### [AIM OF THE EXERCISE]
Reproduce every record below, character by character.

____________________

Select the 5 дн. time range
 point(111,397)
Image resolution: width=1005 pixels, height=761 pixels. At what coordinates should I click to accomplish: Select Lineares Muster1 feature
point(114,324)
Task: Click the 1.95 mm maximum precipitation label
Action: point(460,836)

____________________

### [PROBLEM SOLUTION]
Select the 5 дн. time range
 point(111,397)
Image resolution: width=1005 pixels, height=761 pixels. At what coordinates should I click to accomplish: Select Lineares Muster1 feature
point(114,324)
Task: Click the 1.95 mm maximum precipitation label
Action: point(460,836)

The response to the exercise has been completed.